Staff Reviews: Shame by Ruth Woods, Box Office Assistant

Steve McQueen’s new film had already created a lot of discussion before most people had seen it. This is probably to do with its theme. Sex addiction. The story centres around Brandon, played brilliantly by Michael Fassbender, and within the first ten minutes we have an understanding of his world that just seems to be on a continuous loop. A world that involves hiring prostitutes, downloading pornography, relieving himself at work and at home and always looking for another conquest. The same way a drug addict is looking for their next hit. The opening sequence is beautifully narrated by Harry Escott’s score and very little dialogue is used or needed to describe how he lives his life. We see him meet an attractive woman on the subway. They don’t speak to each other but all the flirting and lust is displayed with simple looks and glances.

The arrival of his sister Sissy completely changes the mood and environment he has created. There is an obvious tension and a suggestion of a traumatic childhood that is kept a mystery. A scene in which Sissy (Carey Mulligan) sings “New York, New York” produces one of the most intense scenes of the film. The emotion that Mulligan displays whilst singing is heartbreaking and there was a beautiful silence from the audience after she finished. You get the feeling that you are watching a story about two very broken and damaged people. Brandon struggles to get used to Sissy living in his world. There are awkward moments between them and the boundary of their relationship becomes slightly blurred after she accidently walks in on him relieving himself again. Some people have commented that there is a suggestion of an incestuous relationship between the two characters. However, there is something very childlike about them. It is as though we have reverted back to a time when they were younger and felt safer.

Brandon is ready to deal with his demons as he ventures out into the real world and goes on a date with his co-worker Marianne. The date scene provides some comic relief in the form of the waiter (Robert Montano) who gives a lovely scene stealing performance. There is something very sweet and old fashioned about their date. As Brandon walks her to her subway stop and there is no invitation for sex. It seems that Brandon might be ready to try a relationship with someone he has genuine feelings for. However, like any addiction isn’t easy to stop, Brandon needs his fix in whatever form he can get it.

This film is very bleak and uncomfortable to watch at points. Very few films have managed to capture the darker side to New York that makes it seem cold, grey and seedy but McQueen has done this perfectly. Michael Fassbender and Carey Mulligan are excellent and they both give outstanding performances.
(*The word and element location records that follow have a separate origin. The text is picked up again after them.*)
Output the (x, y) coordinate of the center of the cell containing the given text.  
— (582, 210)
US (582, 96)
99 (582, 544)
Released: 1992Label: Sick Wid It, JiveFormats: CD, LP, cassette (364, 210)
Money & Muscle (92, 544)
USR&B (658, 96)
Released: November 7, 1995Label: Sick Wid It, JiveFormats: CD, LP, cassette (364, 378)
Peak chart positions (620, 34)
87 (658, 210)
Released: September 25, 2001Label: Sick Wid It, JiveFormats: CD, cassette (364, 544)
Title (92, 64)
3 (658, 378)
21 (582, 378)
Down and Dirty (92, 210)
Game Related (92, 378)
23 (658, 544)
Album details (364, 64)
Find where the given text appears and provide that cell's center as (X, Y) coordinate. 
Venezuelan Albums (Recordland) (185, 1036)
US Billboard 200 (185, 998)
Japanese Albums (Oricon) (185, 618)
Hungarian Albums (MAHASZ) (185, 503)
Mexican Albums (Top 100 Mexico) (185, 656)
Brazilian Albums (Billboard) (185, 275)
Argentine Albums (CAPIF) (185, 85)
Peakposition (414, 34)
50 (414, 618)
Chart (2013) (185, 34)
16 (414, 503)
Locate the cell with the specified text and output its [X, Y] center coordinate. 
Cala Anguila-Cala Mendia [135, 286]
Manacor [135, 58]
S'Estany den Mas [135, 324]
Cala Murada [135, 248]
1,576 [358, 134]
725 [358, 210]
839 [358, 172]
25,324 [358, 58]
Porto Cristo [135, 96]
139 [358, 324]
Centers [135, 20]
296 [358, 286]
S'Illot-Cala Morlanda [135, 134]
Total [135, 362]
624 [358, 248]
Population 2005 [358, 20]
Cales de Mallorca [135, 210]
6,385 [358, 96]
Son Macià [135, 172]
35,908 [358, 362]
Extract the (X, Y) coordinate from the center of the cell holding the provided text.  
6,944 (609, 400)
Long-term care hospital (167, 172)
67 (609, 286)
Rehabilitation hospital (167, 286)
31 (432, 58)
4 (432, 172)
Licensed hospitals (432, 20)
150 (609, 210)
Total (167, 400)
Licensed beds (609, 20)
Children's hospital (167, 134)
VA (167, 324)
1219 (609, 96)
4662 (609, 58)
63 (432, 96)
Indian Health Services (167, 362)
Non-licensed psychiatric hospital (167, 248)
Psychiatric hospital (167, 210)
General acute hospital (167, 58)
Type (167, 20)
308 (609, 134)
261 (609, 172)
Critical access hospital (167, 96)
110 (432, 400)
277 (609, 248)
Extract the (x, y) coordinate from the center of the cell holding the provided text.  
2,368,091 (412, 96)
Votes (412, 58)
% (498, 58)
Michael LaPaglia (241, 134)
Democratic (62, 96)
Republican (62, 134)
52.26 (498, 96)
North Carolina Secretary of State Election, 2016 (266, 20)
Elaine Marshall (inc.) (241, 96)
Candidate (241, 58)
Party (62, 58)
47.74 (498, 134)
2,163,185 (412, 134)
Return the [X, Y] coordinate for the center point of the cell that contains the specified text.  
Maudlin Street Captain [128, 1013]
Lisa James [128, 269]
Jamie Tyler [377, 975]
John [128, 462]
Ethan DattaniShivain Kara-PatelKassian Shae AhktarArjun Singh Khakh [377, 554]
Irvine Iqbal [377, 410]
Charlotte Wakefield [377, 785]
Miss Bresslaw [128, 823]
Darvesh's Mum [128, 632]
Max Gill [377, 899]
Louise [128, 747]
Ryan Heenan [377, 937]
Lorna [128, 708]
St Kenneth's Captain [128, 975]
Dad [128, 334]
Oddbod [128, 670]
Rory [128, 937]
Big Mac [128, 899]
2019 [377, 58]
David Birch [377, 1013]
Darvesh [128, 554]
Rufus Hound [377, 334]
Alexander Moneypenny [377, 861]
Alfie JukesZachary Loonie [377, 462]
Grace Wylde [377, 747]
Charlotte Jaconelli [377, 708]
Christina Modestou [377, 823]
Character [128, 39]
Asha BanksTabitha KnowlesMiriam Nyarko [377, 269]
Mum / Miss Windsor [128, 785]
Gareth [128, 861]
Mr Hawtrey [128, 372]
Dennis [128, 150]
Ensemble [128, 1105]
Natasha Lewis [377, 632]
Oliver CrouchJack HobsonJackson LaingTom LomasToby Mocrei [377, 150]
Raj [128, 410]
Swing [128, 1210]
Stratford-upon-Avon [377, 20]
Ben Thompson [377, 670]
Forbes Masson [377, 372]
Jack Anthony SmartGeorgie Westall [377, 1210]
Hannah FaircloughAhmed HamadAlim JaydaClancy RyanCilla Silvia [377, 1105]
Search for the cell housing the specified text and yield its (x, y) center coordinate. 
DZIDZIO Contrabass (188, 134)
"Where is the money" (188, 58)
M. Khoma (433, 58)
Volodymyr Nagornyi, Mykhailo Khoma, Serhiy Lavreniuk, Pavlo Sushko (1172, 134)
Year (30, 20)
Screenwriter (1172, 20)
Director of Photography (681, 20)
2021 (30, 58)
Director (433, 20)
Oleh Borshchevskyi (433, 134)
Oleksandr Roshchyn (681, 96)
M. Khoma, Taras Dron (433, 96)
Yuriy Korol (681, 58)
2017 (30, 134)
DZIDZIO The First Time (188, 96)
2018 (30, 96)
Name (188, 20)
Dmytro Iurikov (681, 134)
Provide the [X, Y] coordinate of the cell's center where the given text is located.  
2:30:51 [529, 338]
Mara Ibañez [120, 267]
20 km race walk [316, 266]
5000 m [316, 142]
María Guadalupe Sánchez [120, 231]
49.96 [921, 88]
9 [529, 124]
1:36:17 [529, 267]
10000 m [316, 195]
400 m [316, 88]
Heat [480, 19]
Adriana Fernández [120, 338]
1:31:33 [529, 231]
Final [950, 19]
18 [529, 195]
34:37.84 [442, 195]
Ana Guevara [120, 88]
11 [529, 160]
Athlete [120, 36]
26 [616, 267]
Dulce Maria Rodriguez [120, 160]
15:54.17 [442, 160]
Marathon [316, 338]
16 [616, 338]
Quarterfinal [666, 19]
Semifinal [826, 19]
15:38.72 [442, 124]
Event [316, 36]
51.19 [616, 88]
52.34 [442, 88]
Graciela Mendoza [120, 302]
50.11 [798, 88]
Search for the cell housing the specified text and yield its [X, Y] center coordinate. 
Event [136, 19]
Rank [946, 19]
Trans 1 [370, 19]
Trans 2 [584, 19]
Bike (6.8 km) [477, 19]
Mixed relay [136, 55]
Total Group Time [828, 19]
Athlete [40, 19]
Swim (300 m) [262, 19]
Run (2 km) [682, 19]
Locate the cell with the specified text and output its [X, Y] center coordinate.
Although filmed in New York, the film was made by a British Director, funded by British companies and stars two very talented British actors. It’s an excellent example of how much talent there is in British cinema.

Be fully prepared for what you are going to watch as “Shame” doesn’t hide its subject matter. Cynics may point at this as a fictional addiction, an excuse created by someone who just enjoys a lot of sex. However, this is far from a film just about sex. What it shows is the heartache, discomfort and anguish an addict faces. This is a brilliant film from Steve McQueen. But not one to watch with the parents!

Ruth Woods works as a Box Office Assistant at Phoenix Square. In her spare time she likes to stalk her favourite actors. Currently: Benedict Cumberbatch who lives at 221b Baker Street.